Attention, je ne dis pas que c’est normal (loin, très loin de là) ou qu’il faut laisser faire. C’est très bien que ce tabou soit tombé – en tout cas, qu’il soit tombé dans un certain milieu, parce que je doute franchement qu’un mouvement à Hollywood change la face de la Terre et des siècles de pratique en un claquement de doigts malheureusement, mais les réactions de surprises feintes et d’indignation passagère, pour même pas 24h en général, ça m’a plus frustré qu’autre chose. Et on est encore loin de voir des vraies solutions proposées. Je n’en ai pas non plus, hein, mis à part que tout commence par son propre comportement quotidien et la manière d’en parler.
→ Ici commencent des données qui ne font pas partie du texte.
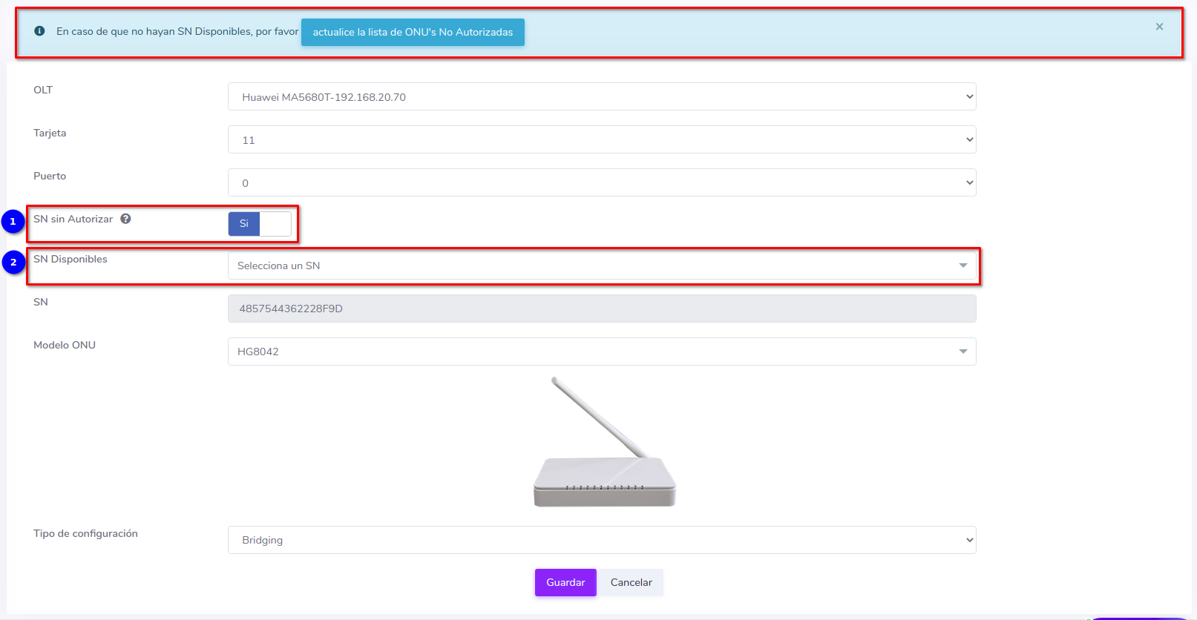Click the blue step 2 circle marker
This screenshot has width=1197, height=620.
point(13,263)
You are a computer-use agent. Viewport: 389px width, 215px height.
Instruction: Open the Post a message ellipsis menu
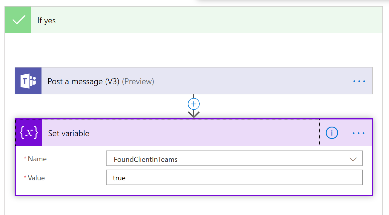tap(359, 81)
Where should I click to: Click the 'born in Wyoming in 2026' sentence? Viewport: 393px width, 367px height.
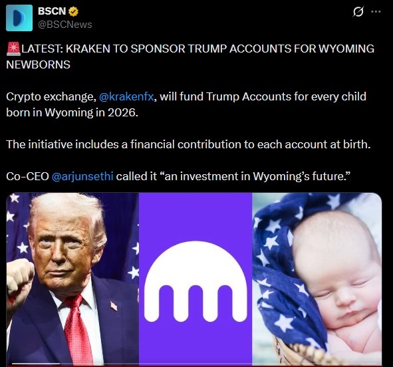[x=72, y=113]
Vous allez me demander pourquoi j’en parle finalement. La première raison est que je sais que c’est un sujet important et que ce n’est pas bien de ne rien dire, même si je n’ai rien de plus à en dire. Techniquement, j’en ai déjà parlé dans le cadre privé avec de nombreuses personnes, forcément, mais jamais ici. Et ce n’est pas bien, je pense.

La deuxième raison, c’est que j’ai lu cet excellent article intitulé « Aziz Ansari, Dan Harmon, et l’hypocrisie des journalistes séries français » (vraiment, lisez-le, il suffit de cliquer) et que je me suis senti visé par sa conclusion, parce que je suis un grand fan de Community et que je l’ai dit plus d’une fois sur le blog, mais je n’ai pas parlé de l’affaire Dan Harmon.

Si j’aime Community, je n’ai jamais aimé Dan Harmon, son créateur. C’est un génie de l’écriture, c’est évident, mais comme tous les génies, je trouve le peu que je connais de sa personnalité assez détestable (et j’ai le même problème avec Joss Whedon). Si j’admire le talent d’écriture & le travail, je suis loin d’admirer la personne en elle-même (c’est pour moi deux choses qui peuvent être radicalement opposées… aussi bien que totalement mélangées – et pour ce deuxième cas, je parle bien sûr de Felicia Day).

Bon, ceci étant dit, la manière dont il reconnaît ses actes est une vraie leçon d’humilité qui me fait légèrement changer d’avis sur lui (mais je n’oublie pas qu’elle vient de quelqu’un qui maîtrise à la perfection le langage & l’écriture, donc la manipulation). Sa conclusion est simplissime, mais criante de vérité : il est parfois facile de s’en tirer sans prendre la peine de réfléchir à ce qu’il s’est vraiment passé. Réfléchir à ce qu’a pu ressentir l’autre, c’est la base d’une bonne relation humaine (et c’est valable en-dehors du cadre du harcèlement). Du coup, juste : pensez-y. Pensez à l’autre, pensez à vos torts, reconnaissez-les, améliorez-vous et apprenez de vos erreurs. Perso, je n’ai pas mieux comme conseils.

Mon vrai problème dans cette affaire et la vraie raison pour laquelle j’écris cet article, c’est que je suis très fan de Community, mais je n’étais même pas au courant de l’accusation portée contre lui, tellement les médias français sont effectivement restés silencieux sur le sujet.

Et si on en est déjà revenu à se taire sur tout ça, alors c’est que le mouvement #MeToo était encore plus éphémère que ce que je pensais, encore plus zappé que prévu et encore plus réduit au silence que je ne l’envisageais. Alors autant l’ouvrir, même si je n’ai rien de plus à dire.